BofA Swings To Profit In Muddled Quarter (WSJ)
Overall, the Charlotte, N.C., bank reported a profit of $6.23 billion, compared with a year-earlier loss of $7.3 billion. On a per-share basis, which includes the payment of preferred dividends, the bank reported earnings of 56 cents compared with a loss of 77 cents a year earlier. In total, the quarter included about $10.5 billion in one-time pretax gains and an additional $5.5 billion in pretax losses. That makes the profit closer to $2.7 billion before taxes. That figure still includes a boost of $1.7 billion compared to the prior year from the bank putting aside less to handle souring loans. Last year's results included a goodwill impairment charge of $10.4 billion, without which the bank would have earned $3.1 billion, or 27 cents a share. Meanwhile, the bank's surprising looking revenue growth of 6% to $28.7 billion was also inflated by the various accounting moves.

Wells Fargo Earnings Up But Revenue Slips (Charlotte Observer)
The San Francisco-based bank reported net income of $4.1 billion in the third quarter, more than 20 percent higher than the same time period last year. Aided by a decrease in loan losses and operating expenses, the bank earned 72 cents per share, falling just short of analysts' estimates. Last quarter, Wells posted earnings of 70 cents per share with a net income of $3.9 billion.

Oliver Stone Faces Down Wall Street (Dealbook)
“Jamie Dimon should be spending three weeks on a park bench, homeless, and get a taste of what it’s like on the other side,” Mr. Stone said of JPMorgan Chase’s chief executive. “Might knock out some of the arrogance out of those guys.”

Citigroup Closing Proprietary Trading Unit (Bloomberg)
The company is almost “two-thirds done” winding down the Equity Principal Strategies unit, Chief Financial Officer John Gerspach said yesterday in a conference call with analysts. Market turmoil caused a revenue decline for the unit, which suffered losses as it exited trading positions, Gerspach said. “Equity Principal Strategies is a de minimis part of Citi’s overall trading operation,” Danielle Romero-Apsilos, a spokeswoman, said in an e-mailed statement. “As it does not fit with Citi’s business model under the impending Volcker rule, it is in the process of being wound down.”

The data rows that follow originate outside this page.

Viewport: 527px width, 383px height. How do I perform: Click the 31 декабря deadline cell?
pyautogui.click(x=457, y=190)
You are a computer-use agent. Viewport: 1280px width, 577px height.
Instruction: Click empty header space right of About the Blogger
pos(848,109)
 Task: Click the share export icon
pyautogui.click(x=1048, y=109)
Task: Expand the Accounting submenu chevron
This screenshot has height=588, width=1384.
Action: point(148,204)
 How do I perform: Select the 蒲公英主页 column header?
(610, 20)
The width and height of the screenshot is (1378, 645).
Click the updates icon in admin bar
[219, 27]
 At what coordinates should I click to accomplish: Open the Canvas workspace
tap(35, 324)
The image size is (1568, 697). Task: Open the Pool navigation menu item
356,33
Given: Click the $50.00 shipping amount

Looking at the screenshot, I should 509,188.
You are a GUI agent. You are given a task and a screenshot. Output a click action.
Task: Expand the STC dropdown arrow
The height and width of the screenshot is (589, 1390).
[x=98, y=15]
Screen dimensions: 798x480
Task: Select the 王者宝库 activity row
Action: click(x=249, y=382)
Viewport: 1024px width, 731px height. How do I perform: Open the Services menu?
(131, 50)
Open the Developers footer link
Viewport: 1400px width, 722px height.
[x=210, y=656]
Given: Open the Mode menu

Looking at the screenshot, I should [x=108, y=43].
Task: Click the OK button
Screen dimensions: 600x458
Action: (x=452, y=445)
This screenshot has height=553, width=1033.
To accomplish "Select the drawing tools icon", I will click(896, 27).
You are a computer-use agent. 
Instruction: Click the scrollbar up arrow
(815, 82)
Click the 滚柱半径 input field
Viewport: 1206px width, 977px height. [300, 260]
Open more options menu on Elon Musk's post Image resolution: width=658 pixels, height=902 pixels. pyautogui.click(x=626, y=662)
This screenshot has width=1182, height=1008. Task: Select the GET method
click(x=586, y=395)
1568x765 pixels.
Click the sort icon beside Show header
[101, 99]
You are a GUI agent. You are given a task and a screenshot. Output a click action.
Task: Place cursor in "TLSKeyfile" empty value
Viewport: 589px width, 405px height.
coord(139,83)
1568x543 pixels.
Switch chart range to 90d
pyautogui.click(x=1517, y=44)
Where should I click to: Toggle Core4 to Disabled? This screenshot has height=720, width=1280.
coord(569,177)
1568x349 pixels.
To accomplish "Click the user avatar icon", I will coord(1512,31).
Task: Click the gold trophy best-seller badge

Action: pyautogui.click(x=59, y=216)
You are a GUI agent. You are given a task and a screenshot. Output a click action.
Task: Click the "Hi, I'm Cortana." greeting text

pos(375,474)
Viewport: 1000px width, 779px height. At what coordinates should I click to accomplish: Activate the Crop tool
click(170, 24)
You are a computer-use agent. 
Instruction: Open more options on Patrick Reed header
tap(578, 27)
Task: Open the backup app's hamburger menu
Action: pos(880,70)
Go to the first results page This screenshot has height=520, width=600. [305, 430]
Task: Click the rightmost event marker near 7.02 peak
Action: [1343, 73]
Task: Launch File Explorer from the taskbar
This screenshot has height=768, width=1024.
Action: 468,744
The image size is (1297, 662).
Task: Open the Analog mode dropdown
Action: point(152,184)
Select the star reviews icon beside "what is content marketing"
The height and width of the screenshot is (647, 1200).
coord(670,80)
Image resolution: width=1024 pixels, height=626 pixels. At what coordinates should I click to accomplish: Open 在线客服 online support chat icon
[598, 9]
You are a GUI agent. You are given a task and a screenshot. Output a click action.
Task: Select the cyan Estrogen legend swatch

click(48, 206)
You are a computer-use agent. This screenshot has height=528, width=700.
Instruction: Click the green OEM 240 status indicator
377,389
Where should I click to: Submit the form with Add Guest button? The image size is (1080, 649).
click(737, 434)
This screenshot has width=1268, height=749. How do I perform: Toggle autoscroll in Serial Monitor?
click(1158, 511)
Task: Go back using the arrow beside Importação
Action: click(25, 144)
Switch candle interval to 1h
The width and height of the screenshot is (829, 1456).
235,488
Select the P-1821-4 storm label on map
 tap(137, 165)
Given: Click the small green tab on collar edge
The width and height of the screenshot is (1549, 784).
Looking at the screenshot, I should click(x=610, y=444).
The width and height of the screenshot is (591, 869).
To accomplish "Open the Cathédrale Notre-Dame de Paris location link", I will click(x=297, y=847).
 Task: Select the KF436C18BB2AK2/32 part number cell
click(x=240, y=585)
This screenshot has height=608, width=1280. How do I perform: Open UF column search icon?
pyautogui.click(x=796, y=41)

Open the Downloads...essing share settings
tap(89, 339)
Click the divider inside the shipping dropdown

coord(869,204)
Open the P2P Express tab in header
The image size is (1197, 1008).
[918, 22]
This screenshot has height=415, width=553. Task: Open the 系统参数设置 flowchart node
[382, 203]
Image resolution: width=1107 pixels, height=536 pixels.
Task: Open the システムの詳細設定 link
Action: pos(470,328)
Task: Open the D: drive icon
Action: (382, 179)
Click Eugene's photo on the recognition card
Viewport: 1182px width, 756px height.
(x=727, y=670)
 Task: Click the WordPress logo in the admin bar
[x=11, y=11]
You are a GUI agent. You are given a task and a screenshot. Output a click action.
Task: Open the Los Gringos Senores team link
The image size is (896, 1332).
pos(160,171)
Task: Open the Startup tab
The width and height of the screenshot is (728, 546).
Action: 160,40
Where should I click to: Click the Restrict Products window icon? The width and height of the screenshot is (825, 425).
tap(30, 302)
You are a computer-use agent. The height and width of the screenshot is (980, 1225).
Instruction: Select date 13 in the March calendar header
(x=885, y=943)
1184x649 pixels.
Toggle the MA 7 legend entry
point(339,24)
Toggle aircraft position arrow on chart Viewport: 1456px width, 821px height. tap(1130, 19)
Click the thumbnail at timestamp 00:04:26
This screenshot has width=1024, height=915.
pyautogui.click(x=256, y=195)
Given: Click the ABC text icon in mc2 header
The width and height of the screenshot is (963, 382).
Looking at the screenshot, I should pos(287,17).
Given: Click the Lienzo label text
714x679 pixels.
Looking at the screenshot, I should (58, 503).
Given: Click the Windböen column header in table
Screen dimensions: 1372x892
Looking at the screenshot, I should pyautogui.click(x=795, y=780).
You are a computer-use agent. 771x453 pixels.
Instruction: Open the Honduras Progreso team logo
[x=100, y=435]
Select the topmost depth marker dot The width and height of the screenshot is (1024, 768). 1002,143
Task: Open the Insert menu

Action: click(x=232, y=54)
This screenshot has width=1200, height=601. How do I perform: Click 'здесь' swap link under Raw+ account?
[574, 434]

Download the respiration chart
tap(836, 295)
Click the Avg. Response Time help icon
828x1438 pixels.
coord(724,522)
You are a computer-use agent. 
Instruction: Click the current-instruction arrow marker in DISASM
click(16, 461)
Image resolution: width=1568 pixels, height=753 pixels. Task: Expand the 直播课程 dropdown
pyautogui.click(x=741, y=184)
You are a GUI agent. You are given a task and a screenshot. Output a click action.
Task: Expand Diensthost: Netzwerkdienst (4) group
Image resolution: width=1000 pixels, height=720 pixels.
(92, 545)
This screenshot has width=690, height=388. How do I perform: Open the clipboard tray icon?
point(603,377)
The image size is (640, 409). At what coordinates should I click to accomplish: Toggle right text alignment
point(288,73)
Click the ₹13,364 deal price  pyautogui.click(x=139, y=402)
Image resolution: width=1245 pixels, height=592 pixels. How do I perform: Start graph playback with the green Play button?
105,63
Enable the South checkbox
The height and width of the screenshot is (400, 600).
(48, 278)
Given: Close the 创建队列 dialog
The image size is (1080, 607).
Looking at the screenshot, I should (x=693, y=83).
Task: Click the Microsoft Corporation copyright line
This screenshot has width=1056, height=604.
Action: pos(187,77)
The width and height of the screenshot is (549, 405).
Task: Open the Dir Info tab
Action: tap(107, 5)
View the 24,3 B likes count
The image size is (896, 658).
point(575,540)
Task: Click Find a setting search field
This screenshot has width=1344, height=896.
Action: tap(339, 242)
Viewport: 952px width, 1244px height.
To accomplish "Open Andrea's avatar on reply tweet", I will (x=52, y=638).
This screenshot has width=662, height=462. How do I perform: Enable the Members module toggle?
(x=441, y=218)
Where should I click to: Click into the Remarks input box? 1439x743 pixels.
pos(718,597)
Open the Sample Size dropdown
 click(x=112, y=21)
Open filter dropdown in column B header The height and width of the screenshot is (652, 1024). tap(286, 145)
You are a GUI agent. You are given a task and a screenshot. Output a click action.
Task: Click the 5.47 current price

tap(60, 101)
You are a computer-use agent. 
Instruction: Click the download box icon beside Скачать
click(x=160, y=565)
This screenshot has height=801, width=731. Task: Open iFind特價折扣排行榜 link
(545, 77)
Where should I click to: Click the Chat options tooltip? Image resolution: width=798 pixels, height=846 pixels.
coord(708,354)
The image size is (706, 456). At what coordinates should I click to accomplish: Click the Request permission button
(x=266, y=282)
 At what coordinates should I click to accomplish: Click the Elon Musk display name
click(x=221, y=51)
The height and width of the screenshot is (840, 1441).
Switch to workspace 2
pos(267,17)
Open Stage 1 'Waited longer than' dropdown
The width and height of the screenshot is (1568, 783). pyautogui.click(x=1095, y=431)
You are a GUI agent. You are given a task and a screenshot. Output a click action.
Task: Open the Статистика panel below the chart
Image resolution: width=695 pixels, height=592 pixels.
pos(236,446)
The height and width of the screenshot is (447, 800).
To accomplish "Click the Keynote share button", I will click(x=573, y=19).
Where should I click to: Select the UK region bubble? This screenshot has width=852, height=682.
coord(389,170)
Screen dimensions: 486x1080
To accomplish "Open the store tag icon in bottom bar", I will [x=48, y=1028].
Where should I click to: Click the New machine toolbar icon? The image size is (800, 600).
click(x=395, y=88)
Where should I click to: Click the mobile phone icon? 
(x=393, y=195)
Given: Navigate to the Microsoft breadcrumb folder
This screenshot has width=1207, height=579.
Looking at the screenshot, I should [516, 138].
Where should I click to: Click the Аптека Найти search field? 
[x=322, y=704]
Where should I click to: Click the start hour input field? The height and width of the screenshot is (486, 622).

He Made It On Wall Street And Used It To Help Start Protests (NYT)
Robert S. Halper, a retired Wall Street trader, spends time each day in Zuccotti Park talking to protesters about politics and their thoughts on reforming the banking system. But Mr. Halper, a 52-year-old Brooklyn native, never reveals two facts about himself: he is a former vice chairman of the New York Mercantile Exchange and the largest single donor to the nonprofit magazine that ignited the Occupy Wall Street movement.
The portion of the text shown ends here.